Декарт же решительно назвал седалищем «души» единственную известную ему непарную структуру мозга — шишковидную железу, или эпифиз (рис. 14).
Рис. 14. Гравюра, иллюстрирующая изыскания Рене Декарта, с демонстрацией шишковидной железы.
На самом деле, как мы теперь знаем, эта железа отвечает за выработку серотонина и мелатонина, обеспечивающих регуляцию циклов сна и бодрствования. То есть никакого божественного присутствия. К великому, признаюсь, и моему тоже — сожалению.
Впрочем, в предположении Декарта всё-таки что-то есть…
Информация о свете, которую мы воспринимаем глазом, через множество переходов по мозговым структурам и в самом деле докатывается до эпифиза, который, узнав про свет, начинает вырабатывать серотонин, и в результате мы бодримся.
Если же вокруг нас становится темно, то серотонин в эпифизе начинает перерабатываться в мелатонин, и мы засыпаем. Но как только в шишковидное образование снова придёт информация о свете, железа начнёт восстанавливать серотонин.
В общем, со светом в каком-то смысле шишковидная железа и в самом деле находится в контакте. Однако это точно не тот Божественный Свет, о котором грезил Картезий.
Представить себе, что «мельница» или «муравейник» может думать (переживать, представлять, чувствовать), казалось философам невозможным. Предельный абсурд!
Уверен, впрочем, что так кажется не только мудрейшим людям прошлого, но и подавляющему большинству моих читателей. Куда легче списать всё на какой-нибудь загадочный эпифиз…
Вы эпифиз видели? Если нет — посмотрите. И всё на этом. Через него наш дух наблюдает за всем, что мы думаем, понимаем, чувствуем, в общем — над чем рефлексируем. Это же так логично!
И разве задались вы естественным вопросом, который должен был возникнуть у вас, когда вы смотрели знаменитый эпизод «Людей в чёрном», где герой Уилла Смита обнаруживает в голове инопланетянина другого инопланетянина?
Нет, не задались? А следовало бы, потому что, если чьей-то головой управляет существо со своей головой, то и в его голове, по идее, тоже должен быть кто-то, кто управляет тем, кто управляет управляемым, — правильно?
В голове инопланетянина — инопланетянин, у которого в голове свой инопланетянин, который, по нисходящей, управляется инопланетянами всё меньшего и меньшего калибра… Один, и ещё один, и ещё, и до бесконечности — нескончаемая матрёшка.

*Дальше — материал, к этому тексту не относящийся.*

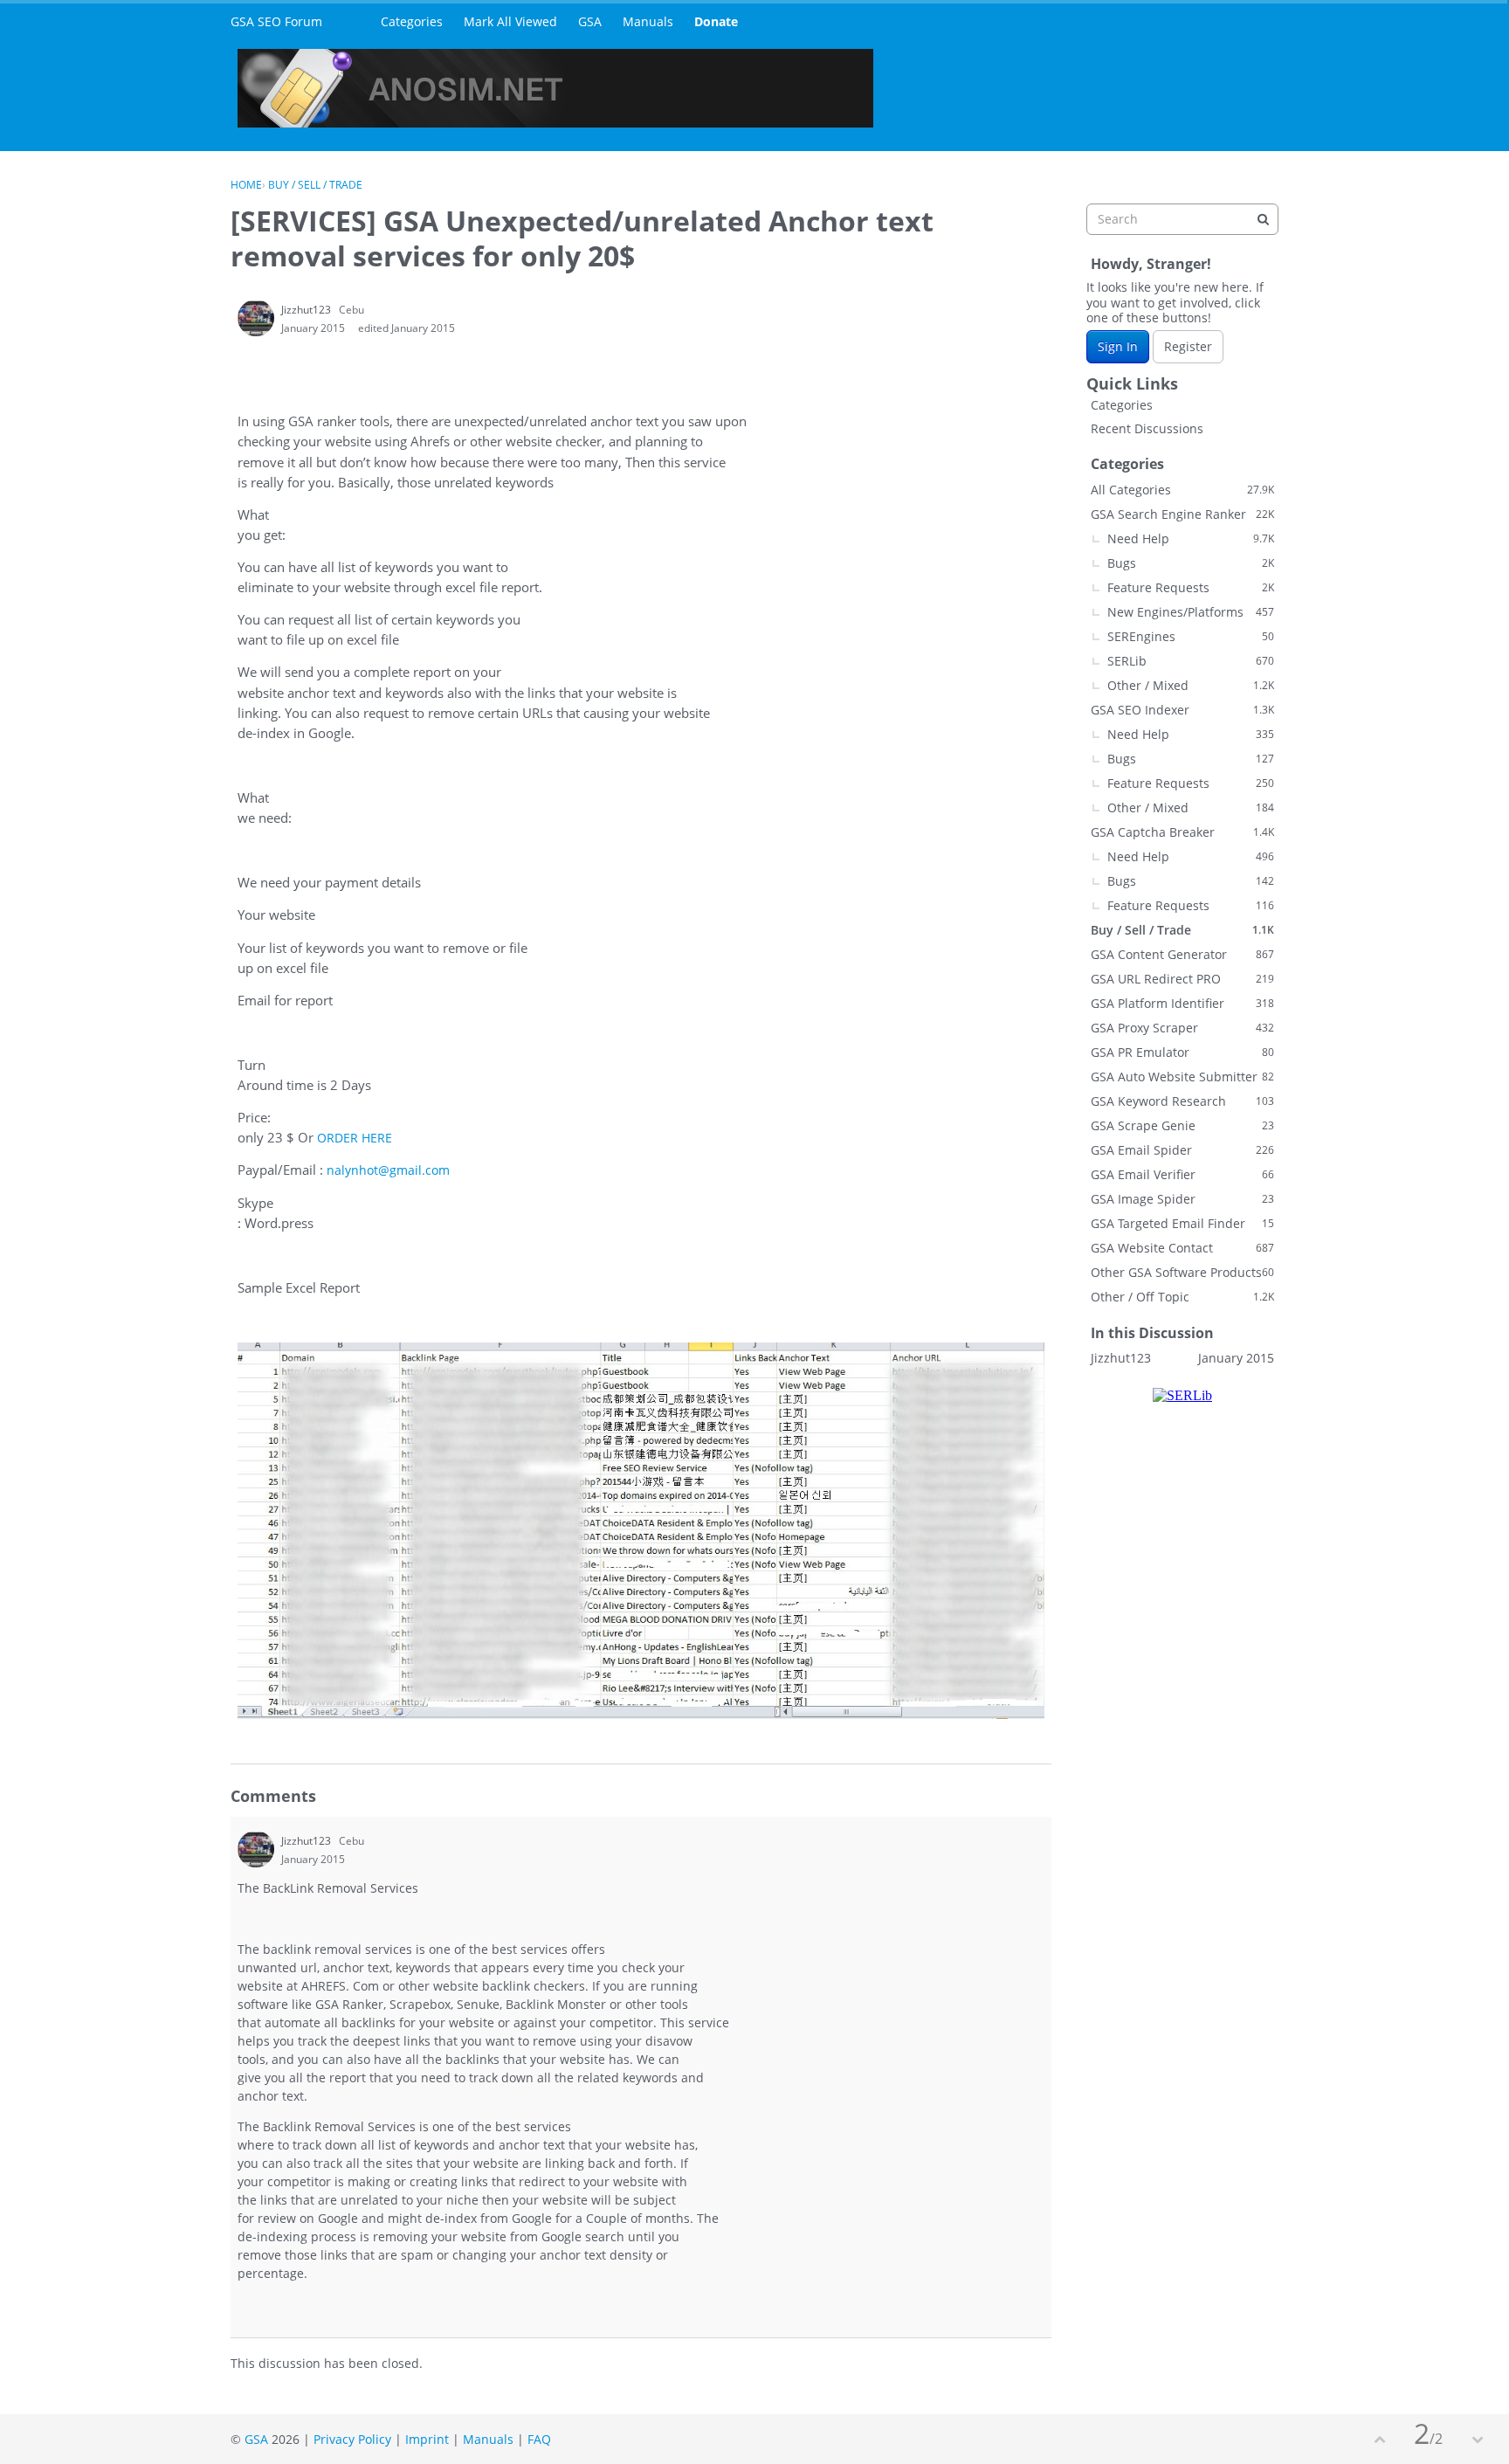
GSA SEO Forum (276, 21)
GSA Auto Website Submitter (1182, 1076)
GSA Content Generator (1182, 954)
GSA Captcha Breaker (1182, 832)
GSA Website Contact (1182, 1247)
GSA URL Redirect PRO (1182, 978)
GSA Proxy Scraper (1182, 1027)
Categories (412, 21)
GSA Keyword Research (1182, 1101)
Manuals (648, 21)
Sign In (1118, 346)
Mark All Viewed (510, 21)
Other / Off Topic (1182, 1296)
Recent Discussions (1147, 428)
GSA (590, 21)
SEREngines (1190, 636)
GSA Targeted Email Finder (1182, 1223)
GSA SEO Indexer (1182, 709)
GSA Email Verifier (1182, 1174)
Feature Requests (1190, 587)
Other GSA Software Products (1182, 1272)
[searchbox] (1182, 219)
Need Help (1190, 538)
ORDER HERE (354, 1137)
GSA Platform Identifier (1182, 1003)
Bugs (1190, 563)
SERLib (1190, 660)
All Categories (1182, 489)
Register (1188, 346)
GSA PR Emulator (1182, 1052)
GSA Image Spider (1182, 1199)
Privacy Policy (352, 2439)
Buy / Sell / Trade (1182, 929)
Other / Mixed (1190, 685)
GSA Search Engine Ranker (1182, 514)
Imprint (427, 2439)
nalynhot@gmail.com (388, 1170)
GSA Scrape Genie (1182, 1125)
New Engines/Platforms (1190, 612)
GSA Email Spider (1182, 1150)
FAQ (539, 2439)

Эту дурную бесконечность в 1991 году системно разоблачил в своей знаменитой книге «Объяснённое сознание» выдающийся философ современности Дэниел Деннет.
Он чётко формулирует эту проблему: если мы с вами на самом деле маленький человечек внутри «картезианского театра», где нам показываются наши собственные мысли, переживания, воспоминания, то что за человечек сидит уже в нашей голове?
Посмотрите на рис. 15, как художник визуализирует «картезианский театр» Картезия — Деннета.
Деннет сокрушается: «Убедительный образ "картезианского театра" продолжает давать знать о себе — как у дилетантов, так и у научных сотрудников — даже после того, как этот призрачный дуализм был осуждён и изгнан».
Впрочем, в отличие от Деннета, меня это совершенно не удивляет. Наоборот, мы и не можем мыслить по-другому!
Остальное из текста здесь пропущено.